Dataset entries
◇ ◇ ◇ ◇ ◇

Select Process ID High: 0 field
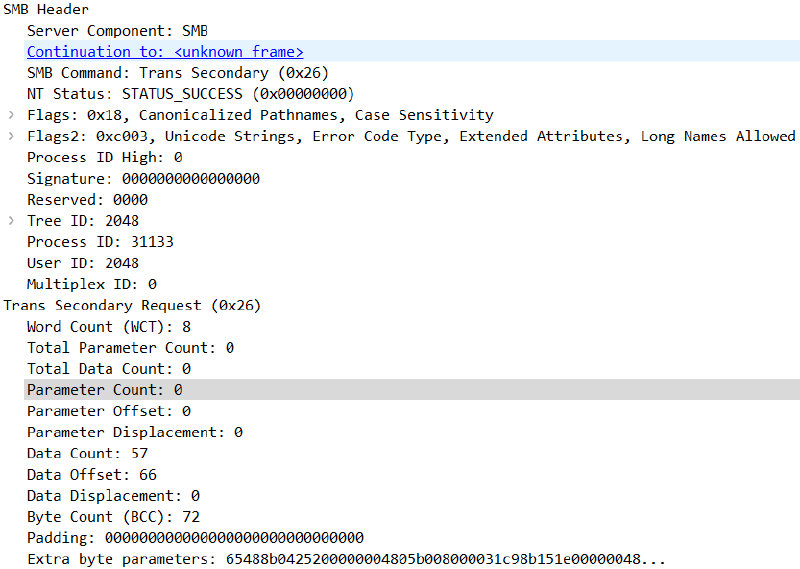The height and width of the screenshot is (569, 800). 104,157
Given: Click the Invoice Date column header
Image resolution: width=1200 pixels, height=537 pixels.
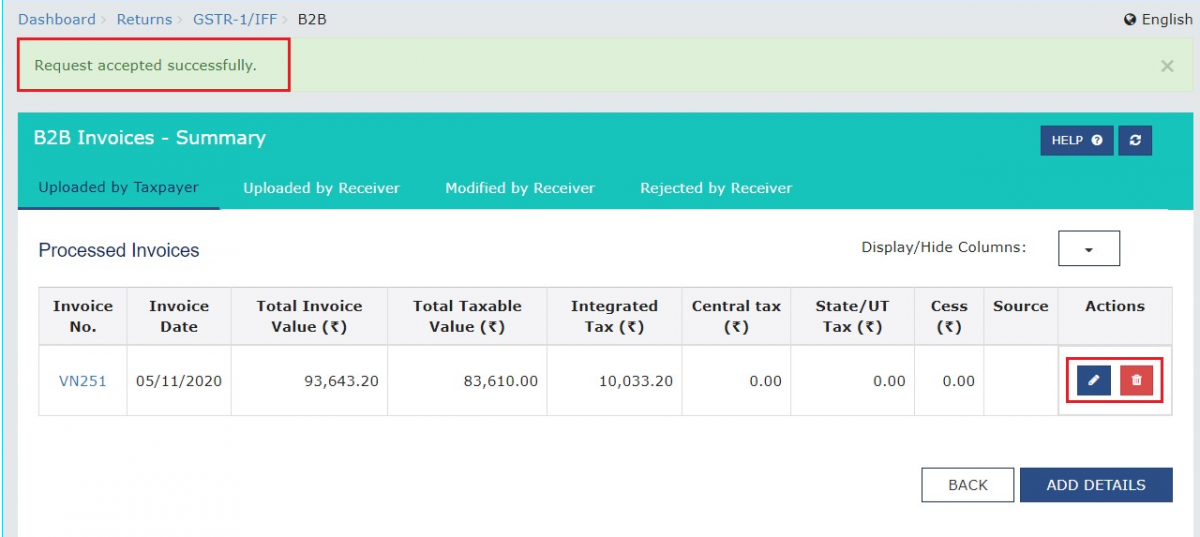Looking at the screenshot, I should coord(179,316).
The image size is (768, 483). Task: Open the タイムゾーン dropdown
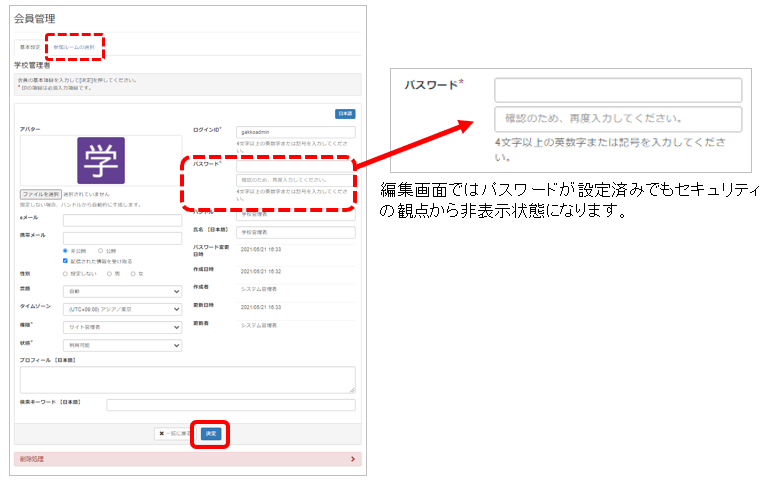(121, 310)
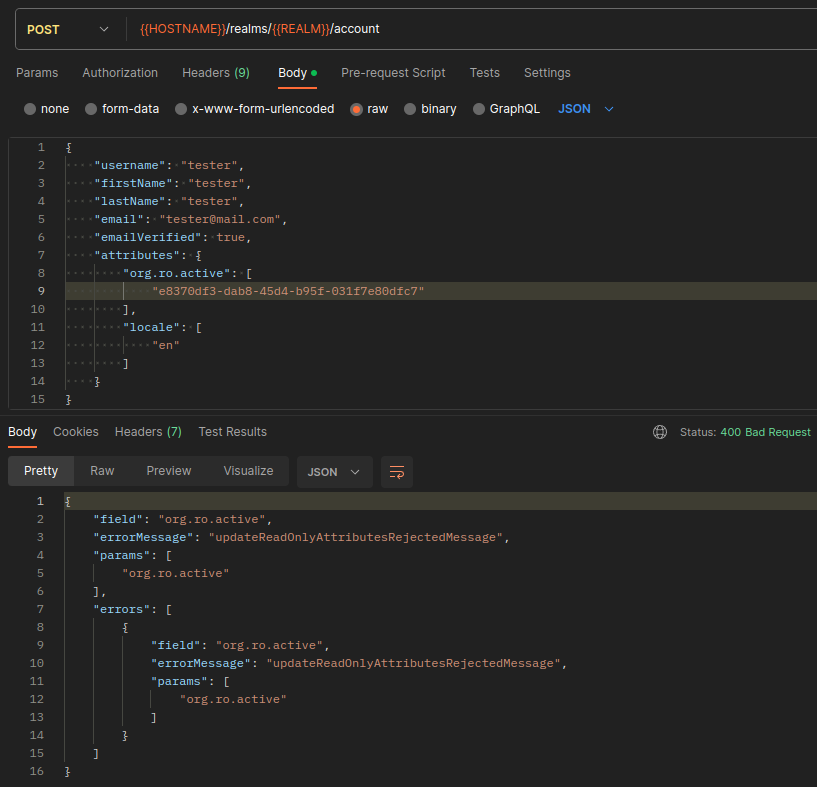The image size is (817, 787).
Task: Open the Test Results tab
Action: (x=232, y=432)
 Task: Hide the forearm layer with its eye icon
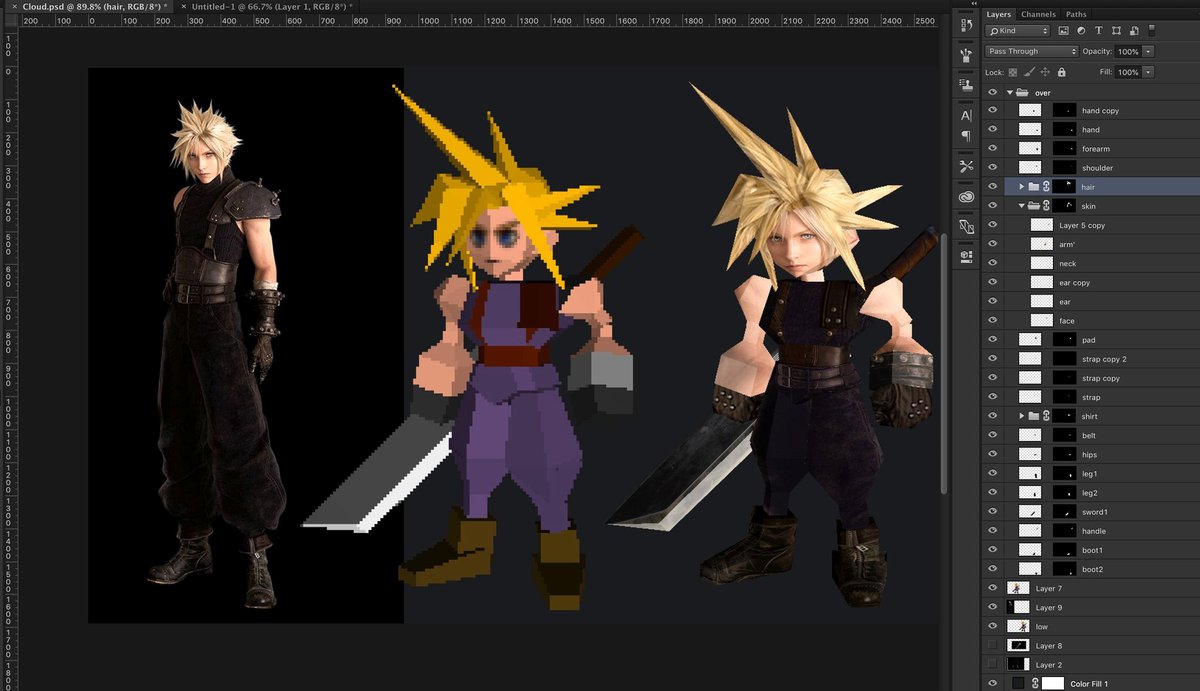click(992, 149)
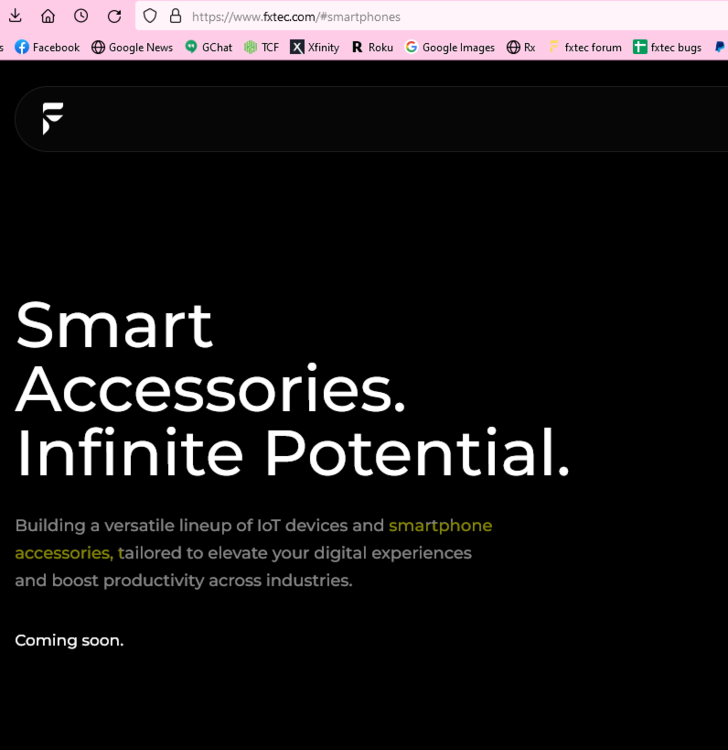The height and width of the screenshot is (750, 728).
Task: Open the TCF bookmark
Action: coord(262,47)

◇ ◇ ◇ ◇ ◇

Task
A word-for-word repetition of the data above, without pictures, is the expected answer.

Exercise result
Select Process ID High: 0 field
The height and width of the screenshot is (569, 800). 104,157
Given: Click the Invoice Date column header
Image resolution: width=1200 pixels, height=537 pixels.
Looking at the screenshot, I should coord(179,316).
The image size is (768, 483). Task: Open the タイムゾーン dropdown
(121, 310)
The image size is (817, 787).
Task: Open the Test Results tab
Action: (x=232, y=432)
 Task: Hide the forearm layer with its eye icon
click(992, 149)
The height and width of the screenshot is (750, 728).
Task: Open the TCF bookmark
Action: coord(262,47)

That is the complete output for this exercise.